First, a gross up provision is a clause in a commercial lease that allows landlords to adjust operating expenses to account for occupancy levels that are lower than anticipated or the total area of the building or space. Or to put another way, even if spaces within a building are vacant, there are still expenses that need to be paid. If an office suite is vacant, does that mean you need less on-site security? Probably the opposite in some cases. Ultimately, the purpose of a gross up provision is to ensure that the landlord is able to recover a certain level of expenses that they anticipated, regardless of the actual occupancy rate or area used by the tenant.

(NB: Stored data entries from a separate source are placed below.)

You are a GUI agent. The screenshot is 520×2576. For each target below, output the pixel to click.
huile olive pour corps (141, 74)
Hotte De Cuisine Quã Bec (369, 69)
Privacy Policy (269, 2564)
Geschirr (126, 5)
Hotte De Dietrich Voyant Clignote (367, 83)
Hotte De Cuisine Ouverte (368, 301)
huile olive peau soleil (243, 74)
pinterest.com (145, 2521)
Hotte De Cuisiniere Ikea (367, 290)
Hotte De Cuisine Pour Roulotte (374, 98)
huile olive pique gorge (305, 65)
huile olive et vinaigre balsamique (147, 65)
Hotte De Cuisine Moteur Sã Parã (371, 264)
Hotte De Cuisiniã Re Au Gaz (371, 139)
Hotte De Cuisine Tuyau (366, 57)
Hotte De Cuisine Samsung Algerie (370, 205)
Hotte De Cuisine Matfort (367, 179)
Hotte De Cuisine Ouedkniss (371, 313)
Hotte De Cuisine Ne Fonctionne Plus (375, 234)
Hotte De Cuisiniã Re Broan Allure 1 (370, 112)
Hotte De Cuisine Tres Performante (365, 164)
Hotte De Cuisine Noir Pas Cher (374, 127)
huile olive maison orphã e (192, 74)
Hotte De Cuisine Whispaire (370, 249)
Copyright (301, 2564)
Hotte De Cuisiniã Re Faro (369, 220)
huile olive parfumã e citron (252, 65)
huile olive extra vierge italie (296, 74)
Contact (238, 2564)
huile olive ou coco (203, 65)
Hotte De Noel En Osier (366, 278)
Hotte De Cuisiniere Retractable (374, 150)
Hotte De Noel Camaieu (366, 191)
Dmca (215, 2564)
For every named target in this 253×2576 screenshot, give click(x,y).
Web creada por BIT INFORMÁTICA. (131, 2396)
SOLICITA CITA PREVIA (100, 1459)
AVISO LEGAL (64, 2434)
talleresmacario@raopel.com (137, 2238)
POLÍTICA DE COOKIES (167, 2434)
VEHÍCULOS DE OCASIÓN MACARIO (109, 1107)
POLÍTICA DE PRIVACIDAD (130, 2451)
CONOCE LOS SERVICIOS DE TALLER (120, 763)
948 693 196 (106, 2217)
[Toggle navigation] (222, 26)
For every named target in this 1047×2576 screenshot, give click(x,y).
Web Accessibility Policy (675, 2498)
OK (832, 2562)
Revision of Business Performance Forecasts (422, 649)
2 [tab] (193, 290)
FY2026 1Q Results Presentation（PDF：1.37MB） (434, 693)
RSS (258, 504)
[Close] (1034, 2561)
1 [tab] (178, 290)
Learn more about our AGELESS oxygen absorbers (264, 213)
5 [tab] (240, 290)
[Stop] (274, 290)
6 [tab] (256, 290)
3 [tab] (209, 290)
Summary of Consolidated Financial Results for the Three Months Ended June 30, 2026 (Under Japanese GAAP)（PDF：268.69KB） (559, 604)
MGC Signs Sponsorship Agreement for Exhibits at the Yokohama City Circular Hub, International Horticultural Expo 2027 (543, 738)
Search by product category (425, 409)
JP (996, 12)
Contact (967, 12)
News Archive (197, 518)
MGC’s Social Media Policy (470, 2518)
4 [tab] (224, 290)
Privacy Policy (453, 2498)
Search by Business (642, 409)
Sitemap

For example, let's say a lease agreement states that a tenant is responsible for paying their pro-rata share of operating expenses, but the building is only 80% occupied during a given year. The landlord may not be able to recover the full amount of expenses from the tenants. However, with a gross up provision, the landlord would be able to "gross up" the operating expenses to account for the vacancy and charge the remaining tenants a proportionally higher share of expenses to cover the shortfall.
Gross up provisions can be calculated in different ways, but typically involve adjusting the operating expenses for a specified occupancy level, which is often 95% or 100%, depending on the lease agreement. This means that expenses are calculated always as if the property is 95 or 100% occupied, even if it isn't. Some landlords may be open to negotiation on this subject while others, especially institutional investors, may not. As a tenant, it's always worth bringing up though and understanding the implications.
Gross up provisions can be complex and have a significant impact on the operating expenses that tenants are required to pay. As such, it is important for tenants and landlords to carefully review the lease agreement and understand the specific terms of the gross up provision before signing the lease. If there are any questions, make sure to consult a professional.